Os veículos não estão contratando mais especialistas em tecnologia. Eles representam somente 4% dos empregados das redações. Mais jornalistas estão sendo contratados com habilidades de criação de conteúdo digital, mas poucos têm experiência digital em cibersegurança e analytics, por exemplo. A porcentagem de jornalistas com experiência em vídeo digital aumentou 10% em relação a 2017. 21% dos empregados desempenham funções digitais, como editor de mídias sociais e produtor de conteúdo digital.

As redações estão enfrentando dificuldades para preencher alguns cargos, ao mesmo tempo em que jornalistas estão lutando para encontrar emprego. 55% dos gestores acham difícil recrutar e reter jornalistas. Freelancing tem mais prevalência à medida que mais jornalistas perdem seus empregos.

4. As ferramentas

A maioria dos jornalistas acredita que as ferramentas digitais transformaram muitos aspectos de seus trabalhos, na maioria das vezes para melhor. Profissionais especializados em dados são muito mais comum hoje do que há dois anos. O uso de aplicativos de mensagem teve um boom, ultrapassando inclusive o Twitter. 69% dos jornalistas engaja a audiência pelo menos semanalmente via mensagens instantâneas. Redações de todo o mundo conta com um mix de formatos para distribuir seus conteúdos.

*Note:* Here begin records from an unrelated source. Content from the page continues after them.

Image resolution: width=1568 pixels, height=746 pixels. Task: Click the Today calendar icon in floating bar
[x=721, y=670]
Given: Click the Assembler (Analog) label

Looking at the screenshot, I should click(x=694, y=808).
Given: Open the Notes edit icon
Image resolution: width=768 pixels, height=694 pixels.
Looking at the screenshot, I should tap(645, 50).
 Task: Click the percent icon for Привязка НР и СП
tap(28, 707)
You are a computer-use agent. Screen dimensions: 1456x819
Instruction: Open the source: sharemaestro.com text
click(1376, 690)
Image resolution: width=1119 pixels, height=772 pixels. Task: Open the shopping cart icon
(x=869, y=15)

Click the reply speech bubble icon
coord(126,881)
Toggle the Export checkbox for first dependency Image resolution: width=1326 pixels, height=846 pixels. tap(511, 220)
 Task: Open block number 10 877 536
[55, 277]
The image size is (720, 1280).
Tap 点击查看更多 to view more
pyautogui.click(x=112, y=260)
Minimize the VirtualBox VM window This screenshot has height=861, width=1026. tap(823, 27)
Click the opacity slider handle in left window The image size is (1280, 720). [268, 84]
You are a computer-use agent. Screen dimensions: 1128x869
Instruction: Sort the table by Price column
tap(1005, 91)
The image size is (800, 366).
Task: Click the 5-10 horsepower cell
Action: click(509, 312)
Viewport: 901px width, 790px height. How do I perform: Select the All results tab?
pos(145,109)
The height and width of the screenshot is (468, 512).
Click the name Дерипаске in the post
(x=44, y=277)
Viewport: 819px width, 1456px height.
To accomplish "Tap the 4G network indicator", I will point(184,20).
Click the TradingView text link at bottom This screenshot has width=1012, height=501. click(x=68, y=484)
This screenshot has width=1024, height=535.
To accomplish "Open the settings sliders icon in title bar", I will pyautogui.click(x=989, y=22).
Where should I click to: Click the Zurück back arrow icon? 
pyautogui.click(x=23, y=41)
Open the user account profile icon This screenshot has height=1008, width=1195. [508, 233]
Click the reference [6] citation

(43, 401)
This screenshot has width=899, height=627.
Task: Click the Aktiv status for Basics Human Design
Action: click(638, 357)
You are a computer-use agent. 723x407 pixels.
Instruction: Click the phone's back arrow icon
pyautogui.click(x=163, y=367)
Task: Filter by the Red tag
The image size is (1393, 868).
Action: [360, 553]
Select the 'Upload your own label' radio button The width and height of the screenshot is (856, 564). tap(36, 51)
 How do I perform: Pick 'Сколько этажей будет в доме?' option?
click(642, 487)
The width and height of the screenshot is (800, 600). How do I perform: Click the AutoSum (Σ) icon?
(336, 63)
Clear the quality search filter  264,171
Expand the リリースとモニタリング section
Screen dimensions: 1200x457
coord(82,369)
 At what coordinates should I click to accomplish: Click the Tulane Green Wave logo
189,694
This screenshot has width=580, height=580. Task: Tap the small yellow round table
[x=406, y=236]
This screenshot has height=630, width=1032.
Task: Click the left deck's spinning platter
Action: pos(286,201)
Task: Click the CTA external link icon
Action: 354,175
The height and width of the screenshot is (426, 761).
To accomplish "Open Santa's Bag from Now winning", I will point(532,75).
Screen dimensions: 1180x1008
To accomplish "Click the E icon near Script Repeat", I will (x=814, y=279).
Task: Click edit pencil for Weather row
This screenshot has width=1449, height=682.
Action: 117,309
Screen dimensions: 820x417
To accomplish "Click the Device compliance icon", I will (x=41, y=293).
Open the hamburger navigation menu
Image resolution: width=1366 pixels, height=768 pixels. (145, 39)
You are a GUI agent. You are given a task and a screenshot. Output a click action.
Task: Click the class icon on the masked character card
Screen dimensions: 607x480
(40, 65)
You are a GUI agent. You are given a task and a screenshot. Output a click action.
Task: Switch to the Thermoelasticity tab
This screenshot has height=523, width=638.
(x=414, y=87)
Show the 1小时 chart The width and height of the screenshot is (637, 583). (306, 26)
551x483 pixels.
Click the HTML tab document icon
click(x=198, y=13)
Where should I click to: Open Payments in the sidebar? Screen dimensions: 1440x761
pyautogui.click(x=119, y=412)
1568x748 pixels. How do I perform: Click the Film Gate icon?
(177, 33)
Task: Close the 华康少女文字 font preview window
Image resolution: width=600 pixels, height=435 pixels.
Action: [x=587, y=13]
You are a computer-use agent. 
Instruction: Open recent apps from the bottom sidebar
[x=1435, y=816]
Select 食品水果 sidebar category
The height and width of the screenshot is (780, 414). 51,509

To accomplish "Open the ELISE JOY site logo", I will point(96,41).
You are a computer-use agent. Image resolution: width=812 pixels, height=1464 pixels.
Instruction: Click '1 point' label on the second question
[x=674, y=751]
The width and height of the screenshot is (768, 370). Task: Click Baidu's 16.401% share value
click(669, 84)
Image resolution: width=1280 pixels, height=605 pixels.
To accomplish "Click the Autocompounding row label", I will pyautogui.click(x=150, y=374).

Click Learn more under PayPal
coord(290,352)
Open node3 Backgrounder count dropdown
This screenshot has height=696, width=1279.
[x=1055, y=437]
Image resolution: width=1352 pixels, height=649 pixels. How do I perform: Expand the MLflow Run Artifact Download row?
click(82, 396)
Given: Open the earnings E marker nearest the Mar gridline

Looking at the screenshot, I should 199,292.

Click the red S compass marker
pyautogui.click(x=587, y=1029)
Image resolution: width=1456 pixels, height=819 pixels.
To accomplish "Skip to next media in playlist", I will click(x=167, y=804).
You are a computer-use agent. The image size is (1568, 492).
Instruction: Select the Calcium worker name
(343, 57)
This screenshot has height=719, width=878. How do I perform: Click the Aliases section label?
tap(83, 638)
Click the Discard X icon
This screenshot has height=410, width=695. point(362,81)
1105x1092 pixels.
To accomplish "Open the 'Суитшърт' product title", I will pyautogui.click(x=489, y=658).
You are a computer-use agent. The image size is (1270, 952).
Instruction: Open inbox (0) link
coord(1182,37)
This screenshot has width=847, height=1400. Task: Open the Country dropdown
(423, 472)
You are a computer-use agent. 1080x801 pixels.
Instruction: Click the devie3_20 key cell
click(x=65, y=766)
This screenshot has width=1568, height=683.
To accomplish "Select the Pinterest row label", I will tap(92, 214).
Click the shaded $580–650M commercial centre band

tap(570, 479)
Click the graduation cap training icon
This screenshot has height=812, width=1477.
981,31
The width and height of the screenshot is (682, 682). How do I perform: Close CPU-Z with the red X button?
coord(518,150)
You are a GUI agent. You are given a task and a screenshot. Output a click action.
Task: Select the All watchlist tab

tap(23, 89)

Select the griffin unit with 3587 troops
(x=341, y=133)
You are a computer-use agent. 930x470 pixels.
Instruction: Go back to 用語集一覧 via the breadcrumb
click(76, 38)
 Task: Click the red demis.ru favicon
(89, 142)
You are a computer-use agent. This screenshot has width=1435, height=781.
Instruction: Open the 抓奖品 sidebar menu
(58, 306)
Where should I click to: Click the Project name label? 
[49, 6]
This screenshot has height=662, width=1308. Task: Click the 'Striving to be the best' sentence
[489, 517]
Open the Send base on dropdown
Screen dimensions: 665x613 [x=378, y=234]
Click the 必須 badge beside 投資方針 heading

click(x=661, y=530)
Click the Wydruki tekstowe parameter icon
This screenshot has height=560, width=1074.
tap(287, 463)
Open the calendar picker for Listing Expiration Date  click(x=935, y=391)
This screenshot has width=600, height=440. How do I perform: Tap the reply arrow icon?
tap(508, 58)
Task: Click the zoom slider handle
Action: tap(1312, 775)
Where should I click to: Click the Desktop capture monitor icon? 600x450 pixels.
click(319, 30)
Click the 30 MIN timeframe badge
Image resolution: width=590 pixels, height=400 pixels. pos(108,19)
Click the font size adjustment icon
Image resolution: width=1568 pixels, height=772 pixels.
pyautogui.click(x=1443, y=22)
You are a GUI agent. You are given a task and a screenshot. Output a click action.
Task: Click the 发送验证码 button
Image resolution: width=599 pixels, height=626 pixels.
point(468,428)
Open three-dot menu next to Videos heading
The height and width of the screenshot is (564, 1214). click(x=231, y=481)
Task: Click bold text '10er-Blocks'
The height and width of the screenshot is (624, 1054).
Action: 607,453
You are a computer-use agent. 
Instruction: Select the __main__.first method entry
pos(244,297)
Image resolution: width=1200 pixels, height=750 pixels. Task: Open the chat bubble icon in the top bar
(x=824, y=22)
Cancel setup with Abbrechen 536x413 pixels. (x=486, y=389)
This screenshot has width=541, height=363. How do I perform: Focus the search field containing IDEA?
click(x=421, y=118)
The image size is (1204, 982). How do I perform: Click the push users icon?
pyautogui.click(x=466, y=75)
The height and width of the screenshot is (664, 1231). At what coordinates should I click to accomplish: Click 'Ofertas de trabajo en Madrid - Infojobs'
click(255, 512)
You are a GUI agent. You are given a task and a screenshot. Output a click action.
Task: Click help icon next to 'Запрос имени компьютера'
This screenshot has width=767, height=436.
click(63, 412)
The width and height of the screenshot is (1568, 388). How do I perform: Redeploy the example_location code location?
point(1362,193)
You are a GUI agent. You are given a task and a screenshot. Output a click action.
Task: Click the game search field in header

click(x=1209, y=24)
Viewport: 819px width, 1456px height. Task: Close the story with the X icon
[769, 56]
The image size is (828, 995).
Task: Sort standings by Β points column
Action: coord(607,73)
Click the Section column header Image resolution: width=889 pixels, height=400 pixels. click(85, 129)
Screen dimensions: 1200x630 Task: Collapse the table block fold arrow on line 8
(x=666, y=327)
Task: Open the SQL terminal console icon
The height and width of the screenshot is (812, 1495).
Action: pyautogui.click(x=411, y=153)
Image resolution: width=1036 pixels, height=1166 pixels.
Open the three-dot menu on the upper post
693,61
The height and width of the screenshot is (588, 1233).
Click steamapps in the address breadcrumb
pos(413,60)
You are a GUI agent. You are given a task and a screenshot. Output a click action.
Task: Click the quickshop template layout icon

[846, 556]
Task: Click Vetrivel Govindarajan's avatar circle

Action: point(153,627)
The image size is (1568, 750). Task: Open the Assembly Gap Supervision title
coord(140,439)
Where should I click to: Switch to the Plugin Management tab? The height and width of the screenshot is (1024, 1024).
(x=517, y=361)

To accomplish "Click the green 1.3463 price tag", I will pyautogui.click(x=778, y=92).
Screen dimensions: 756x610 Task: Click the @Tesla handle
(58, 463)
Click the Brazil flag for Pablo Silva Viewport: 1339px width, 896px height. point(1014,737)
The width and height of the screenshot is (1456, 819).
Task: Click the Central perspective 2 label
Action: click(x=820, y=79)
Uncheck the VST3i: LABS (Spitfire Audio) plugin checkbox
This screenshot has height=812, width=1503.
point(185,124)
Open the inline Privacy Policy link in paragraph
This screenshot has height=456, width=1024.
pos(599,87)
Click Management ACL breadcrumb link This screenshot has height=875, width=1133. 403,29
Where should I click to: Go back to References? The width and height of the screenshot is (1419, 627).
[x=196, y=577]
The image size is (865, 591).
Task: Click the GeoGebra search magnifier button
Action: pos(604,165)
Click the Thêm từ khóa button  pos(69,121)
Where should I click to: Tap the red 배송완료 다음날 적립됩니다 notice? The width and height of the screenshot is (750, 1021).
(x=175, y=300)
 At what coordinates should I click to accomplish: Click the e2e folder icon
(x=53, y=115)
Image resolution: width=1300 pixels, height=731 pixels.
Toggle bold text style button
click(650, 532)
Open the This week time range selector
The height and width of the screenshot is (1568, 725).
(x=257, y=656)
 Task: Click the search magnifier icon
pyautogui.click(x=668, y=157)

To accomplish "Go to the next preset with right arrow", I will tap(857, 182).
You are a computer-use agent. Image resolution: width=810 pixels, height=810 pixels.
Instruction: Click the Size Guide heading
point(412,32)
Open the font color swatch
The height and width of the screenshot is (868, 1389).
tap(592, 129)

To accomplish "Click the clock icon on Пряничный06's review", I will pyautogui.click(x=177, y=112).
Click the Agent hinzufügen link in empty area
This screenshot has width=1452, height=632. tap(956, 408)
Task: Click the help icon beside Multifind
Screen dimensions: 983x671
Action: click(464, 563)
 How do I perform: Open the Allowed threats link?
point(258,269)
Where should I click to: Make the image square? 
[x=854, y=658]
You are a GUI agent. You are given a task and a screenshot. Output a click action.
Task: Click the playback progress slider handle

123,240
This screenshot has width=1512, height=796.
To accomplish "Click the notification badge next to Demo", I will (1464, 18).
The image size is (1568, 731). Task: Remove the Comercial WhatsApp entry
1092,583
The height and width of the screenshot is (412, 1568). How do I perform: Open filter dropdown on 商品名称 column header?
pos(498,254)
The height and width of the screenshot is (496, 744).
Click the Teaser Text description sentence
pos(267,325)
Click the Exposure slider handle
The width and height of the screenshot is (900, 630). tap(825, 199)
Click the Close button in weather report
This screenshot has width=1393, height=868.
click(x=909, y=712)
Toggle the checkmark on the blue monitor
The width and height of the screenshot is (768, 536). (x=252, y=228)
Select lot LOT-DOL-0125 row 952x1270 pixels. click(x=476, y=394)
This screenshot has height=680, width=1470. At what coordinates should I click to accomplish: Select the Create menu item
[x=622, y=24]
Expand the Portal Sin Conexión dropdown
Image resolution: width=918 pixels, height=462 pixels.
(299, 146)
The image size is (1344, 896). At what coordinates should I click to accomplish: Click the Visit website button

Os jornalistas demandam mais treinamento avançado do que suas redações oferecem. A área de maior interesse é a de jornalismo de dados. E eles preferem treinamentos intensivos a cursos rápidos. Enquanto as redações oferecem mais treinamento em produção de vídeo e áudio, os jornalistas gostariam de saber mais sobre cibersegurança, podcasting, ferramentas de fact-checking e divulgação de conteúdo nas mídias sociais. O gap entre demanda e disponibilidade é maior quando o assunto é inteligência artificial: 42% dos jornalistas querem treinamento, mas só 5% das redações oferecem.

5. O negócio

Gestores não estão mais tão obcecados com pageviews como estavam há dois anos. Elas ainda são importantes, mas a confiança nesta e em outras métricas caiu. O uso de quase todas as métricas diminuiu, com exceção de uma: alcance (número de pessoas expostas a um conteúdo). 44% dos jornalistas consultam os softwares de analytics uma vez por dia (em 2017 eram 29%). Mas entre os editores seniores o uso caiu de 64% para 46%.

54% dos gestores disseram que a publicidade não é mais a maior fonte de receita. Eles estão confiando em contribuições filantrópicas, financiamento do governo, conteúdo patrocinado, assinaturas impressas, doações da audiência e assinaturas online/ memberships. Mais de um quarto dos gestores espera que as assinaturas digitais se tornem uma fonte de receita-chave no próximo ano.